| BRIEF |
Pull every line holding the string "agent" from the records below.

| RECORDED DATA |
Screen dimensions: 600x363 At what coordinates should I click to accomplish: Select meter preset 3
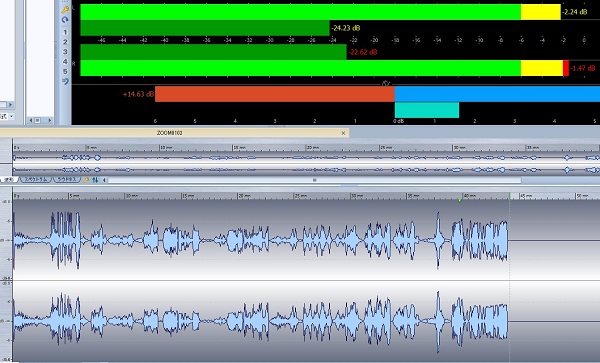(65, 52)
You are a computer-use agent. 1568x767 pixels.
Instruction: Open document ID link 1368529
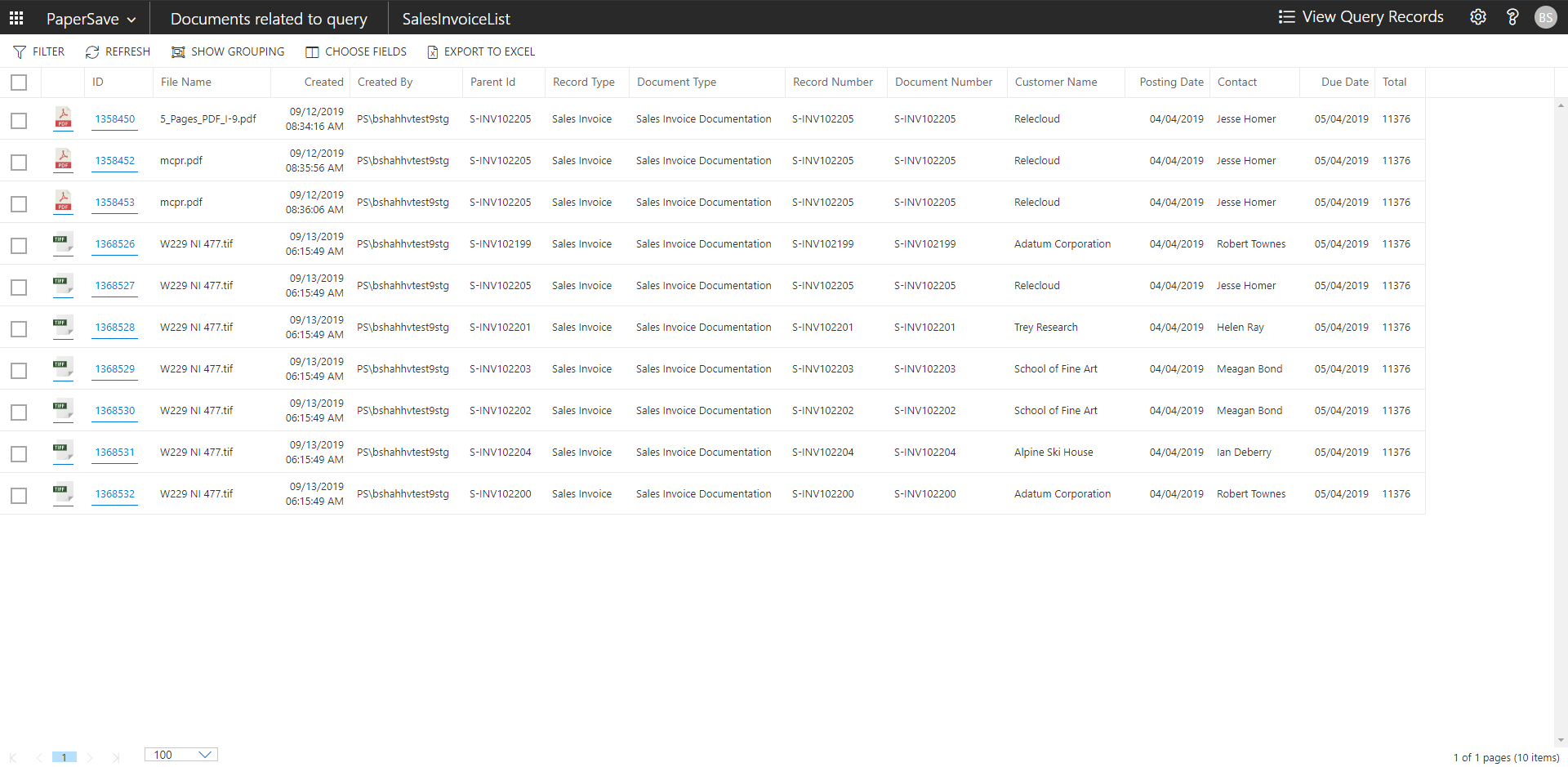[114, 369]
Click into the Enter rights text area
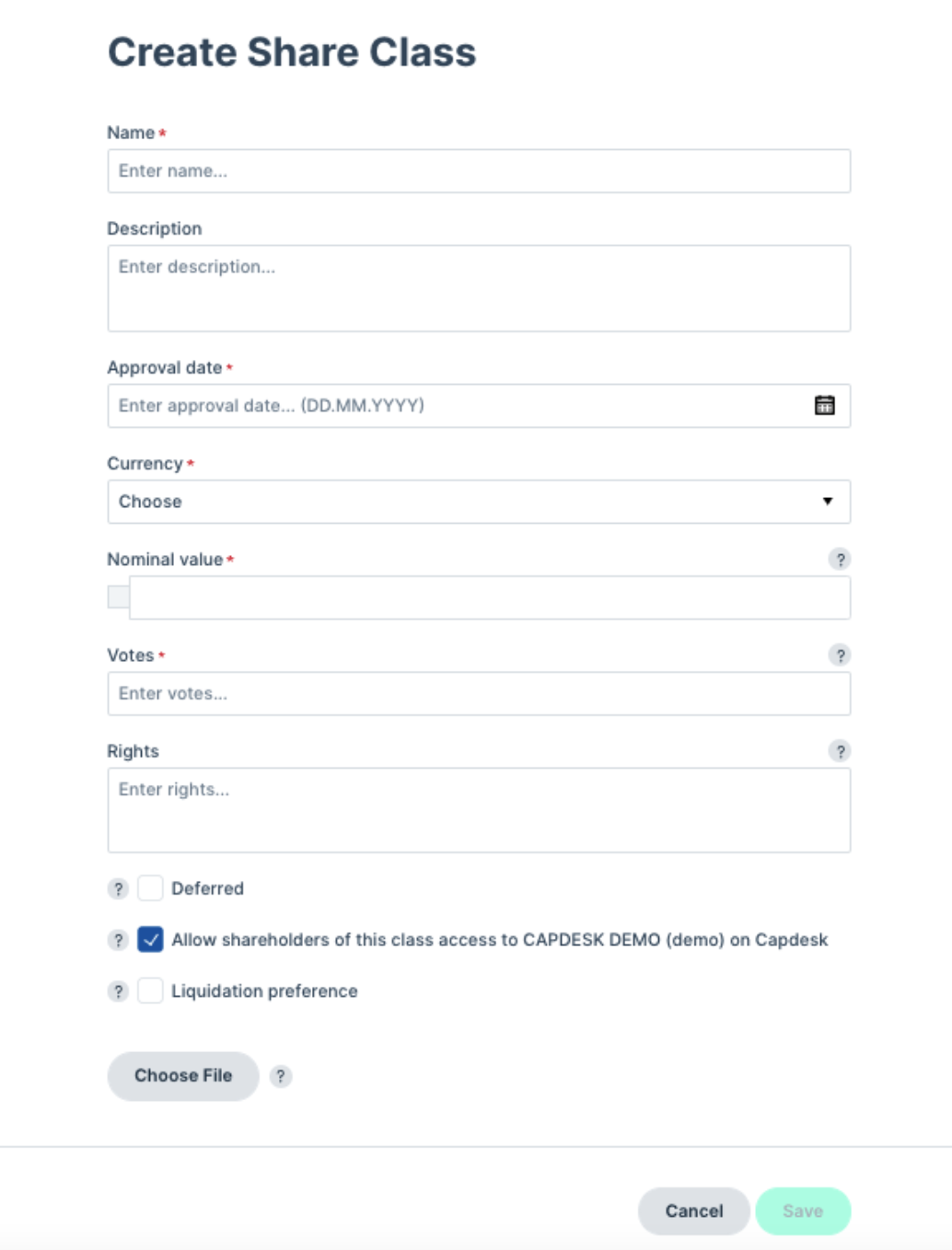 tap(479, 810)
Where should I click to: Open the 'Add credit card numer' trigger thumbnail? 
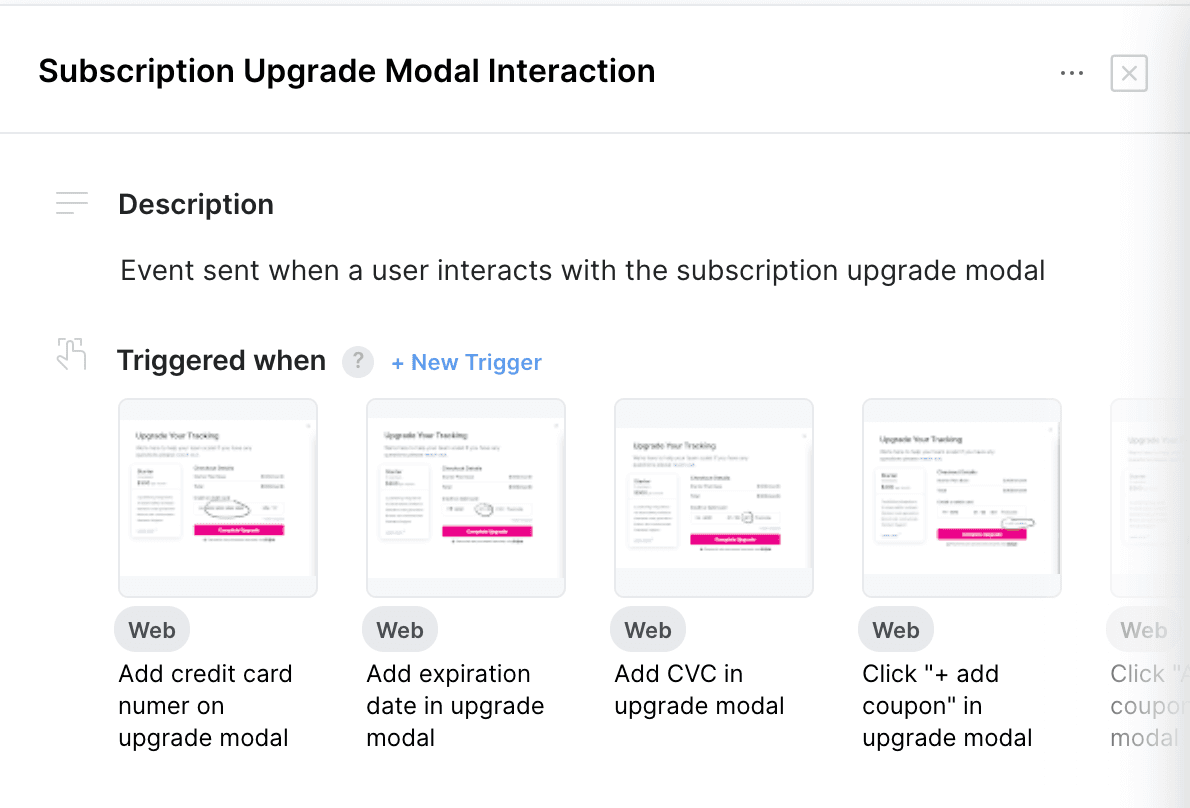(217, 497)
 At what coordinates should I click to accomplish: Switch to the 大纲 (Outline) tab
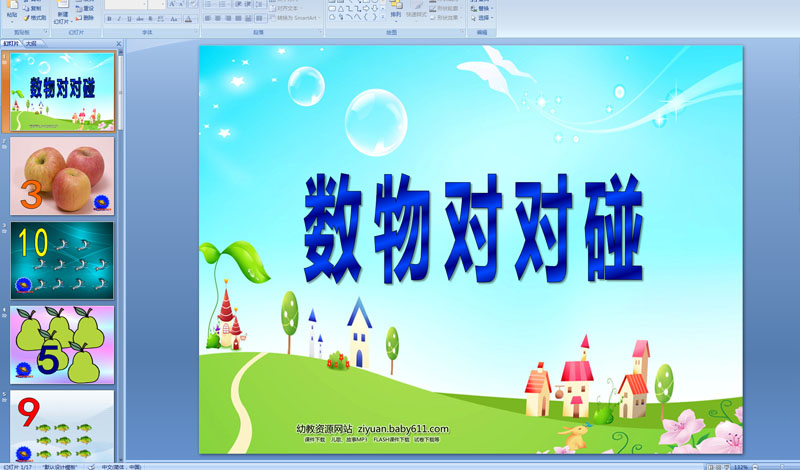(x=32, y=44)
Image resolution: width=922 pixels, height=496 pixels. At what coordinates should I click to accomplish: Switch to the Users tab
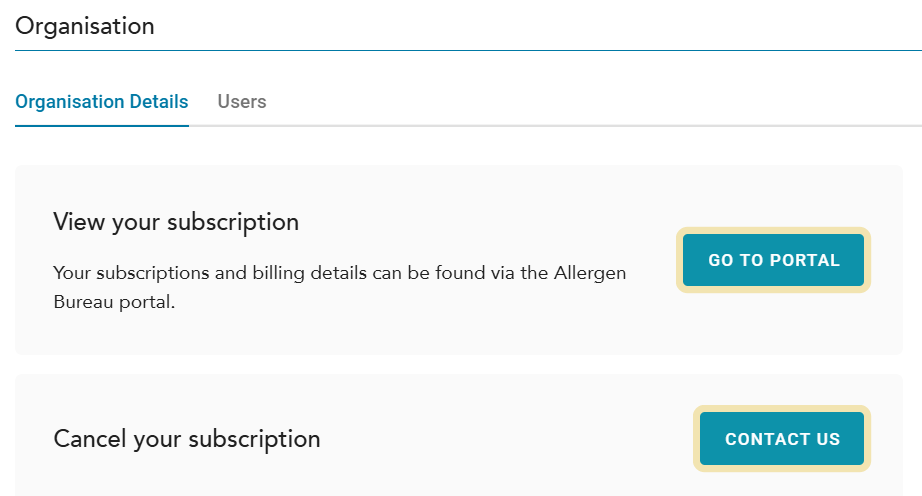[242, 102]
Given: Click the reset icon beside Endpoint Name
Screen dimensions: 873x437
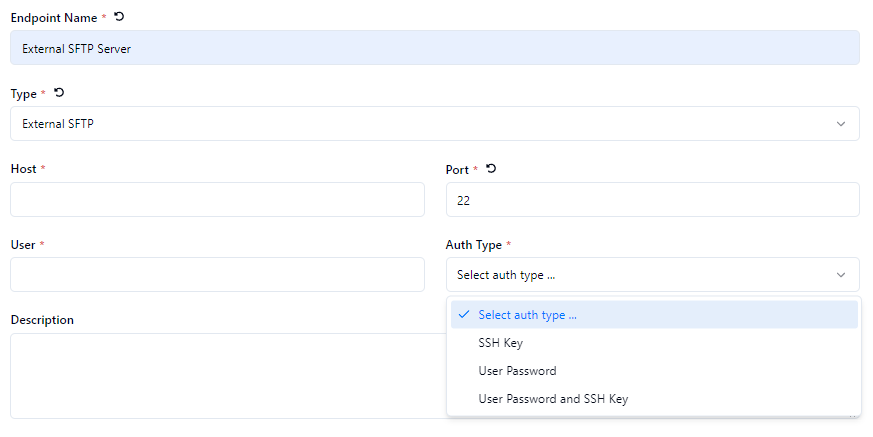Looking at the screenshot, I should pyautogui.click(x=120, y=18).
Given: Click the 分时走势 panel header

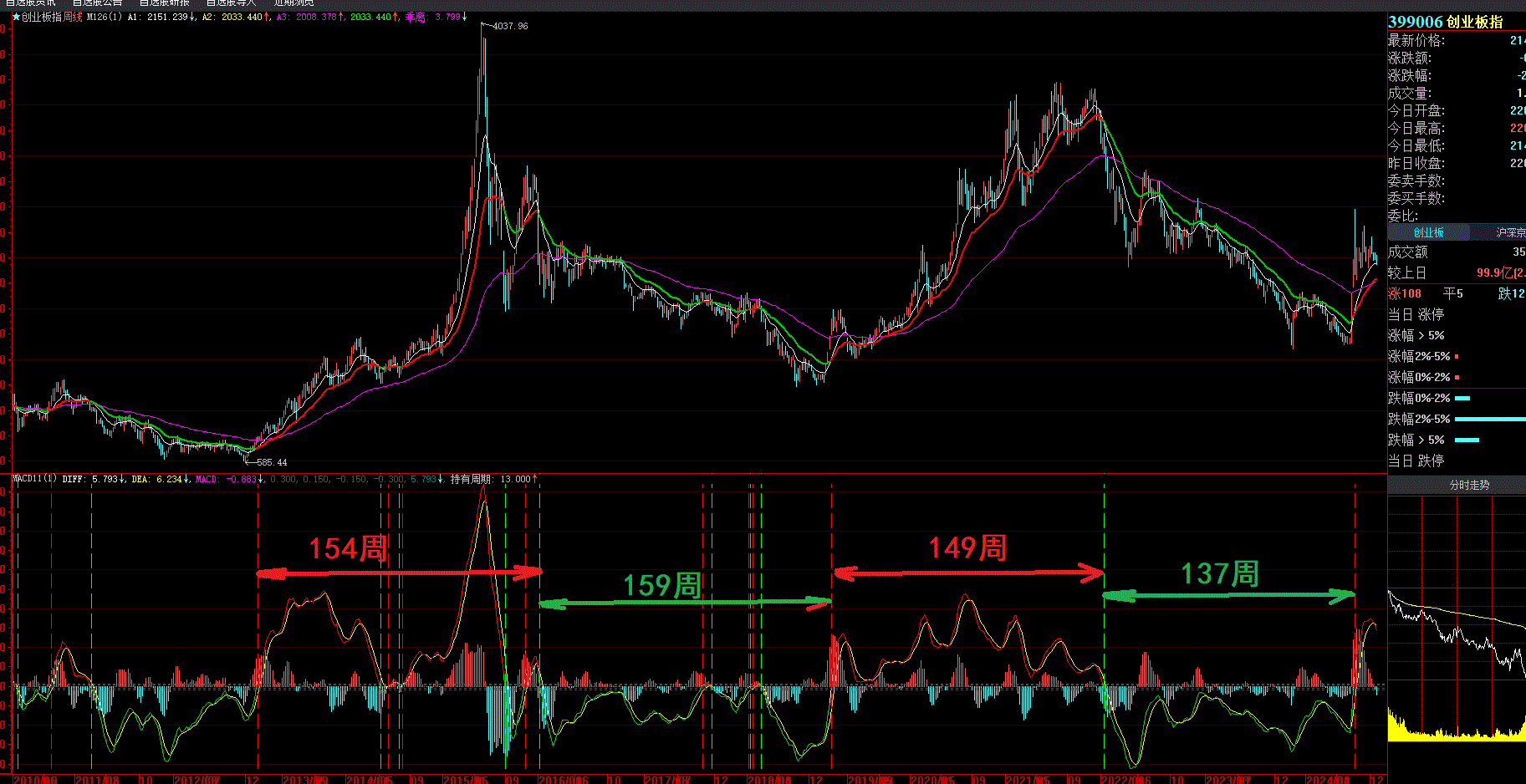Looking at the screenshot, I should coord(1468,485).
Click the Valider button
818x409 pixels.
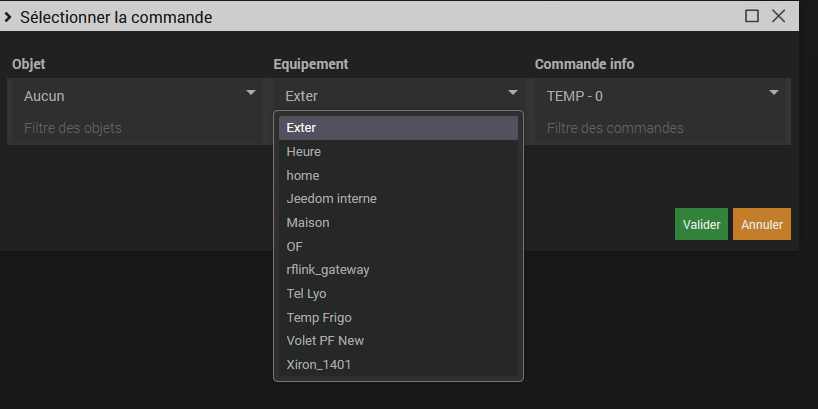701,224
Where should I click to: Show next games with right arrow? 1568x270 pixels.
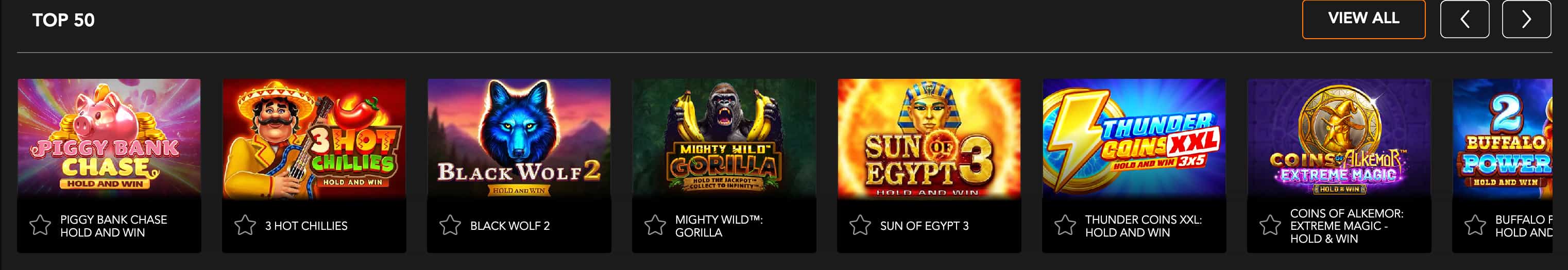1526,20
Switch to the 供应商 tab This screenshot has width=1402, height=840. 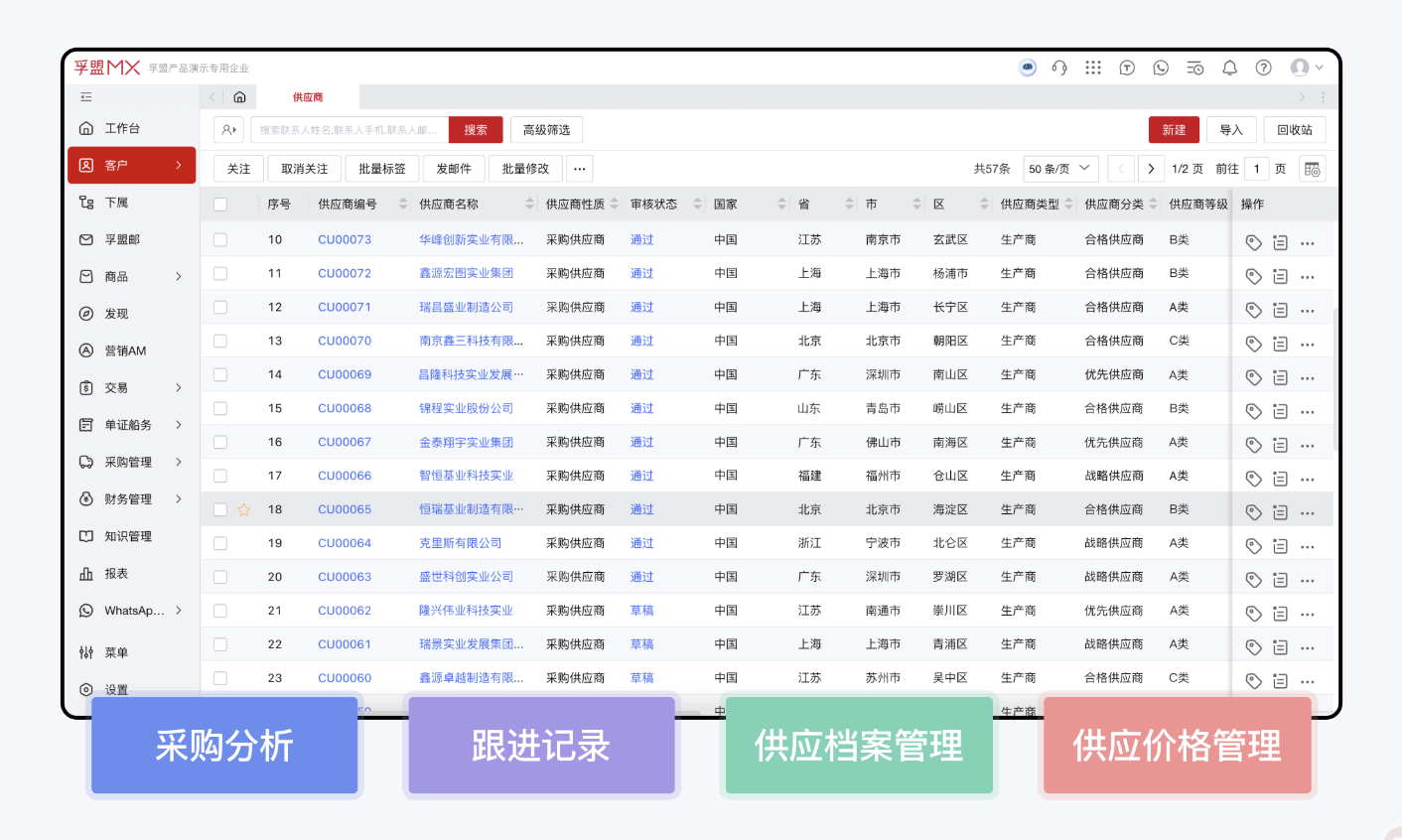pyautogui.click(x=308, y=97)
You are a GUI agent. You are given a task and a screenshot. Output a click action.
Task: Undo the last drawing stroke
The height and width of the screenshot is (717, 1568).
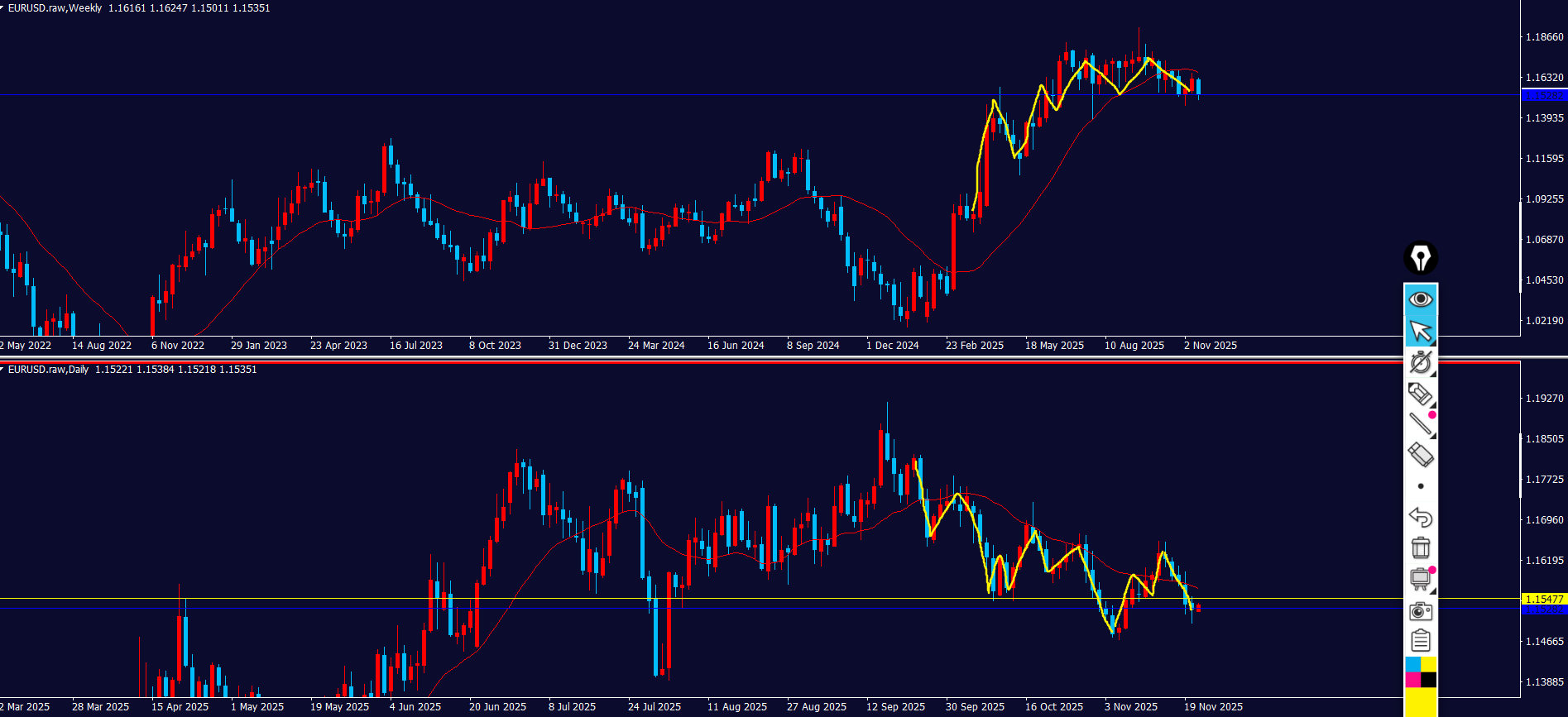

| SOLUTION TO THIS PROBLEM |
You are a computer-use agent. 1568x767 pixels.
You are a GUI agent. You are given a task and a screenshot. Output a click action.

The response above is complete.